The proposal is quite simple, though I will spell it out as a series
of 20 closely connected points:
(1) We already have an RAE, every 4 years.
(2) It costs a great deal of time and energy (time and energy that
could be used to actually do research, rather than preparing and
assessing RAE returns) to prepare and assess, for both universities
(3) It is no secret that for most areas of research, the single most
important and predictive measure of research impact is the so-called
"impact factor" -- the number of times a work has been cited (hence used)
by other research papers. This is a measure of the importance and uptake
of that research.
(4) The impact factor is used very indirectly in the RAE: Researchers each
submit 4 publications for the 4-year interval, and these are (informally)
weighted by the impact factor of the peer-reviewed journal in which
they appeared. (For books or other kinds of publications, see below;
in general, peer-reviewed journal- or conference-papers are the coin of
the research realm, especially in scientific disciplines.)

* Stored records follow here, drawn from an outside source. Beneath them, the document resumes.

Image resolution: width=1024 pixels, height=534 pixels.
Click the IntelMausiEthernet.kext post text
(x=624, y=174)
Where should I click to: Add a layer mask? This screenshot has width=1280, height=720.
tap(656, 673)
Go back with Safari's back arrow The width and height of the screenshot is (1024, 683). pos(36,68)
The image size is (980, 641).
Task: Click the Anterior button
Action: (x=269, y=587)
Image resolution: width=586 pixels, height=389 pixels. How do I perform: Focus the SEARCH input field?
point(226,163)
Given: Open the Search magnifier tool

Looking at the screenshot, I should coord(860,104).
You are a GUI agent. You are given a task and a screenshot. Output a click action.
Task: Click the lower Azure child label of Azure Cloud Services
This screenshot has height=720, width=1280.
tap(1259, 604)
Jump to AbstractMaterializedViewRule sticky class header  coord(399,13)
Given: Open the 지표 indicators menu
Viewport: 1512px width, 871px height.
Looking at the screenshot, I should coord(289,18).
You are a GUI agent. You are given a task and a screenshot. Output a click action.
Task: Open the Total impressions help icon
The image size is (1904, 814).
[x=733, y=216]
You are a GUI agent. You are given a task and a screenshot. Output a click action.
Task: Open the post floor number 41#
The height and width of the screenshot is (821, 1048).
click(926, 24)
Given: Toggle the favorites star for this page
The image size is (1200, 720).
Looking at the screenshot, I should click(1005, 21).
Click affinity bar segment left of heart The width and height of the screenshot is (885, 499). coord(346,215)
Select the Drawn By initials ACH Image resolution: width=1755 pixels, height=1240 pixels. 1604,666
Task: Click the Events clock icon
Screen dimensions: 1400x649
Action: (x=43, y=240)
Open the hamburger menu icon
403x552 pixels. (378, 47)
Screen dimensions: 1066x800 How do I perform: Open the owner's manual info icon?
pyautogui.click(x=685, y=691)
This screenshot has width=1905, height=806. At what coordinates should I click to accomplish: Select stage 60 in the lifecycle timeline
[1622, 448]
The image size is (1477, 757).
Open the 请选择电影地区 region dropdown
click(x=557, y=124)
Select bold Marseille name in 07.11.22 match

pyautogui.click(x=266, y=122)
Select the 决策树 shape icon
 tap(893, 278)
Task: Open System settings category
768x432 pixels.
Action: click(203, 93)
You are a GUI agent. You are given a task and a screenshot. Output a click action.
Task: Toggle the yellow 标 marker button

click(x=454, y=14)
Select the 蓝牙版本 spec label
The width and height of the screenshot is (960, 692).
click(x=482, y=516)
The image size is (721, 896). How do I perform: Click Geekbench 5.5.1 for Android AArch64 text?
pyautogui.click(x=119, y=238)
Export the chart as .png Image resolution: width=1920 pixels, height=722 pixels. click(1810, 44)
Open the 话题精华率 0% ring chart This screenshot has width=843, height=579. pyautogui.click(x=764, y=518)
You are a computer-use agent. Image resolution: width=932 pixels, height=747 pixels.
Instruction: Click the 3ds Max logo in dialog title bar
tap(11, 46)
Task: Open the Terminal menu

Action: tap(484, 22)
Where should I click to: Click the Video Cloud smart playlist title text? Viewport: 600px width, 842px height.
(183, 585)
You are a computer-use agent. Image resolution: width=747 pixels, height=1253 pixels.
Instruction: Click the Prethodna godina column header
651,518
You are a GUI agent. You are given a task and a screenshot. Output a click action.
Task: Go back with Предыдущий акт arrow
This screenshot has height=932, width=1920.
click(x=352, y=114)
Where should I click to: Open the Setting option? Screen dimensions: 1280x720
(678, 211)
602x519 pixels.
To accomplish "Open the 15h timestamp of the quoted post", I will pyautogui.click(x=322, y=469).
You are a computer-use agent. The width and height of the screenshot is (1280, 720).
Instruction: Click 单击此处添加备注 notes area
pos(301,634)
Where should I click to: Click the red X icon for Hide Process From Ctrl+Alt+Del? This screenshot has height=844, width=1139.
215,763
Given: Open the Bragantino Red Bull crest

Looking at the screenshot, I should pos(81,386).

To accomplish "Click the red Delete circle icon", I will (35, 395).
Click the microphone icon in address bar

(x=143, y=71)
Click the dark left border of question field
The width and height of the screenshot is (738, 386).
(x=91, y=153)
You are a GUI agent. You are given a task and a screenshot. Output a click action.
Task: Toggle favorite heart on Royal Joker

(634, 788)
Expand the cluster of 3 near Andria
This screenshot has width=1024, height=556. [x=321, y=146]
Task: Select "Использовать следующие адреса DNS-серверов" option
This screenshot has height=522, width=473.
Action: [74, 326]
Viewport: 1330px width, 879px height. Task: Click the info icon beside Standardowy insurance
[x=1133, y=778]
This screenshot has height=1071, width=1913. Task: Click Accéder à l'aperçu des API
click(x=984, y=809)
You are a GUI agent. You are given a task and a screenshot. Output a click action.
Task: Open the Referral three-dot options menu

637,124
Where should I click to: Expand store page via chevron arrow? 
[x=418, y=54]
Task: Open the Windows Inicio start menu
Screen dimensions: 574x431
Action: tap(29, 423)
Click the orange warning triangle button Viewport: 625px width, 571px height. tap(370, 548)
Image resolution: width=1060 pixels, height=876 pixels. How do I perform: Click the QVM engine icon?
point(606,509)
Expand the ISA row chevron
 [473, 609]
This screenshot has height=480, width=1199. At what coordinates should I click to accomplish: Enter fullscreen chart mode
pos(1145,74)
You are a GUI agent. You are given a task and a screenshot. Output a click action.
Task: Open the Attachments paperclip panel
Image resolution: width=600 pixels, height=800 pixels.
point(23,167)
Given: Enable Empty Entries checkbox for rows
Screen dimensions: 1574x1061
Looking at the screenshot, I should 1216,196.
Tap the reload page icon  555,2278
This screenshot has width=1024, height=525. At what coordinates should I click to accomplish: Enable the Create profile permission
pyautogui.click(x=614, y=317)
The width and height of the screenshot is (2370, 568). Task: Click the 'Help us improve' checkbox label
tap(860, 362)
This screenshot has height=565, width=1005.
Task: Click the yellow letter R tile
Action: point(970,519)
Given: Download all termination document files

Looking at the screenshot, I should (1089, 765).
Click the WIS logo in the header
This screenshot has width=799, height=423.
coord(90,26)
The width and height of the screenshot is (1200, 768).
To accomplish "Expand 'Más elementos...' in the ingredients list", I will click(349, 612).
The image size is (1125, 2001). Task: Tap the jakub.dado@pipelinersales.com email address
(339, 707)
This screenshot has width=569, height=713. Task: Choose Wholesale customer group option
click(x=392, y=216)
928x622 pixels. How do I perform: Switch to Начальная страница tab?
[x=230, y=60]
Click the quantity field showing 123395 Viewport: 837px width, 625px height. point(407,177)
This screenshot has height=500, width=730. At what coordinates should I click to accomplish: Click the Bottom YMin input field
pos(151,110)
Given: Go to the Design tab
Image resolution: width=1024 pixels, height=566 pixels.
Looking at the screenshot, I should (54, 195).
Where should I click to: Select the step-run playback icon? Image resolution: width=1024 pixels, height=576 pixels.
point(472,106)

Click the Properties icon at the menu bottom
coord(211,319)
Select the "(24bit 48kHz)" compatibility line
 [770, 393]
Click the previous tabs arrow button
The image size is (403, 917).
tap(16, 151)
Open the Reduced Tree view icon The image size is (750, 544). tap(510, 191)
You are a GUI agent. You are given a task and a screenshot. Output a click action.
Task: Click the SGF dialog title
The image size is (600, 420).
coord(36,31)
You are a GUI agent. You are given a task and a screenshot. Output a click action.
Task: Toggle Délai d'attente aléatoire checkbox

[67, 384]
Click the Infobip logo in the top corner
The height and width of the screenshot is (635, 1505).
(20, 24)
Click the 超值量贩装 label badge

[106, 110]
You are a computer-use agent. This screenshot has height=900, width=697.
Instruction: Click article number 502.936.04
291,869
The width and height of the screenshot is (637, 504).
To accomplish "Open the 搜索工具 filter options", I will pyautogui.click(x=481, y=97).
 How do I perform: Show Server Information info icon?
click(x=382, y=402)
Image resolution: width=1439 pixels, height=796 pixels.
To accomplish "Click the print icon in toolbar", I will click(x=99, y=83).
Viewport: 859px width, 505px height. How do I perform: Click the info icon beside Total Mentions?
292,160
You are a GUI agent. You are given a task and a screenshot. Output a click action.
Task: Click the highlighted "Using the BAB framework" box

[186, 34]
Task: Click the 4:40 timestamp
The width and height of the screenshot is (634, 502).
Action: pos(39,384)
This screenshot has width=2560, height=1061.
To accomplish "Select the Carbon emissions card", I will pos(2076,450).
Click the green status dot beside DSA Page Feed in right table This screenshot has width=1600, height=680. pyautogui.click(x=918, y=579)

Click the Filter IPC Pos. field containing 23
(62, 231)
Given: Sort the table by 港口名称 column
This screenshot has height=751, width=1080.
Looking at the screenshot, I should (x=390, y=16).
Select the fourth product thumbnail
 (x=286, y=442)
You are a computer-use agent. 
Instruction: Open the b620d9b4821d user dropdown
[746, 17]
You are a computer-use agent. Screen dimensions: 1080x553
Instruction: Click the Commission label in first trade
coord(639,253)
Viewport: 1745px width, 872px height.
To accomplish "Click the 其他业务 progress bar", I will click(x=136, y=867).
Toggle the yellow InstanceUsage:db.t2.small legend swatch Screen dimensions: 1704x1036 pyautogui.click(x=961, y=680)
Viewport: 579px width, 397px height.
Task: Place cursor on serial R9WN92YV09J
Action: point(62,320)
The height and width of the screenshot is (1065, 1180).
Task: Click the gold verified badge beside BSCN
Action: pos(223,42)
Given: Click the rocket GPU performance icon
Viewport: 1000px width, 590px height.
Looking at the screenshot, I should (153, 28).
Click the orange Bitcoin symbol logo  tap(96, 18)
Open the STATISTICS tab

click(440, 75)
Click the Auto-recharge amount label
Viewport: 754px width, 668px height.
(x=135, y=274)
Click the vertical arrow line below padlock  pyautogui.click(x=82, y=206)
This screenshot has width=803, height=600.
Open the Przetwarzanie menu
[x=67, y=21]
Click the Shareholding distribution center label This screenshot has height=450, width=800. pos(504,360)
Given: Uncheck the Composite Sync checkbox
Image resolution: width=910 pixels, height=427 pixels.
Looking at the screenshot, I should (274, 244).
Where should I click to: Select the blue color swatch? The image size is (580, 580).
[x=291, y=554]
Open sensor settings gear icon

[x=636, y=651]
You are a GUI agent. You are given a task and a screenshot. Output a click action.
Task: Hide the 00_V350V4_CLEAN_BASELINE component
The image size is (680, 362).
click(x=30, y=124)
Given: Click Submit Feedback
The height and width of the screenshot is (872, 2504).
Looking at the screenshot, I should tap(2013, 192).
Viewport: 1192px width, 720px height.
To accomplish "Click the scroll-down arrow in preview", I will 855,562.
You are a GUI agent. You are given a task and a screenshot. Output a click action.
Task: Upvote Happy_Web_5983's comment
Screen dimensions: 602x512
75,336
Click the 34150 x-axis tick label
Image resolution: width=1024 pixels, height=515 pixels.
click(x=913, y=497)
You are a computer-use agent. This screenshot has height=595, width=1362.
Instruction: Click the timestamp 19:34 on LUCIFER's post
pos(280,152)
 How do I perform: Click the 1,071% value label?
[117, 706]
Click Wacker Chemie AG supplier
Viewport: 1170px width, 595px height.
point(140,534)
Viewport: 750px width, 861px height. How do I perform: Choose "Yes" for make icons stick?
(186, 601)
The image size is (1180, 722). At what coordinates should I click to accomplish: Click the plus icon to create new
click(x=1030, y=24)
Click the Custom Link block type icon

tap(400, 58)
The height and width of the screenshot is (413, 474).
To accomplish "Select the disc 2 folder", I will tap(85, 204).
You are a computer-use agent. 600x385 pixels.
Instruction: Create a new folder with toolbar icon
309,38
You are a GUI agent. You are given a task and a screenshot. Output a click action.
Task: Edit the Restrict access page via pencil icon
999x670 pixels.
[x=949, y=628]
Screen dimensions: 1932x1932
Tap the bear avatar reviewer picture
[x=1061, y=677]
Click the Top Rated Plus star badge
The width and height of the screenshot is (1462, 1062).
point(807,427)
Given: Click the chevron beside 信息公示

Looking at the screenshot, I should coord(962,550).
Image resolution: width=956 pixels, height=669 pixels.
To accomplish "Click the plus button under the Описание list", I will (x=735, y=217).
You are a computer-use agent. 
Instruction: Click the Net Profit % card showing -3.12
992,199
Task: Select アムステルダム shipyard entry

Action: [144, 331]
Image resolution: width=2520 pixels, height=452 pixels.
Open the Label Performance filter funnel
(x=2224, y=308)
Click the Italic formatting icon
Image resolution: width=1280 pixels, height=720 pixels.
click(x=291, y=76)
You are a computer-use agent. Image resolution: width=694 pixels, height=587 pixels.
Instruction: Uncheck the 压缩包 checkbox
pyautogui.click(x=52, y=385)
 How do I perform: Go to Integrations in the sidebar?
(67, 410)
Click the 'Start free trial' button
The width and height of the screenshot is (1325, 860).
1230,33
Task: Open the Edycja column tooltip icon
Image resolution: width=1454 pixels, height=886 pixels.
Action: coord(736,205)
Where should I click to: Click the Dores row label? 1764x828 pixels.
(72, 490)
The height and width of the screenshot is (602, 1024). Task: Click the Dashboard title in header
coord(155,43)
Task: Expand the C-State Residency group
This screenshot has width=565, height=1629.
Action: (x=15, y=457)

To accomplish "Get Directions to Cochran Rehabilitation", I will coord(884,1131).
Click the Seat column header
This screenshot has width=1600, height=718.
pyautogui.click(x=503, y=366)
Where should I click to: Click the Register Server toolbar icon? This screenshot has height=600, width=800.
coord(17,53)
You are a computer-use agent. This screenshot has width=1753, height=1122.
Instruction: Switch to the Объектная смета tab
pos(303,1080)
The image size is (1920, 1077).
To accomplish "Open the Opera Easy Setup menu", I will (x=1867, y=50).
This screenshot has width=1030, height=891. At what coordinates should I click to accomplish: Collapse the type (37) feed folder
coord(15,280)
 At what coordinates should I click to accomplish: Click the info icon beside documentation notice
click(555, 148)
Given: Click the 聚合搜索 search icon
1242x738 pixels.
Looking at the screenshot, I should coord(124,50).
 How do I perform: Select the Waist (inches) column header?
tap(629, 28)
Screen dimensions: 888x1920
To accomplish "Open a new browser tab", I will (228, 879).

(5) If someone did a statistical correlation on the numerical outcome of
the RAE, using the weighted impact factors of the publications of each
department and institution, they would be able to predict the outcome
ratings quite closely. (No one has done this exact statistic, because
the data are implicit rather than explicit in the returns, but it could
be done, and it would be a good idea to do it, just to get a clear
indication of where the RAE stands right now, before the simple reforms
I am recommending.)
(6) There is no reason why the RAE should be based only on the impact
factors of 4 publications per researcher, nor why it should be weighted
by the impact factor of the journal in which it appeared, rather than by
the exact impact of each publication itself. (On average the two will
agree, but there is no reason to rely on blunt-instrument averages if
we can use a sharper, exact instrument: A researcher's individual paper
may have a much higher -- or lower -- impact than the average impact of
the journal in which it appears.)
(7) Nor is there any reason why the RAE should be done, with great
effort and expense, every 4 years!
(8) Since the main factor in the RAE outcome ratings is research impact,
there is no reason whatsoever why research impact should not be
continuously assessed -- and directly, rather than indirectly, via the
the true impact factor of the publication (or the author!), rather
than merely the journal's average impact factor.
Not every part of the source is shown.